— TO DO —
In the pull request description below about interning metadata strings, what were a few metadata fields using to signal None?

[APR-248] rearrange things to make sure we intern metadata strings #337

lukesteensen · 2024-11-19T02:26:34Z

This is a bit rough around the edges still, but opening to get feedback. Things that are currently awkward:

We test metric metadata in the deserializer (parser) tests, but there are fields somewhat outside the scope of the parser (imo) like process_id, origin, etc. This means we're either making up data to fill the tests or duplicating logic from the source.
Origin is an optional field in the metadata but we set it unconditionally (this seems like it was for convenience in tests)
A few metadata fields were using empty strings to signal None (maybe an optimization? It can be put back).
Some of the builder-style APIs on metadata (e.g. set_container_id) very effectively hid places where we should have been interning strings via Into<MetaString>, which is a bit of a performance footgun (arguably correctness for bounding as well).
I probably overcorrected with pub fields, but it was the easiest way to get this working for now.

— SUPPLIED MATERIAL —

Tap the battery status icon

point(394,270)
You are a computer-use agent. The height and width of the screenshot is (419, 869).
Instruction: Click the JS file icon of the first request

— ANSWER TO THIS PROBLEM —
Empty strings.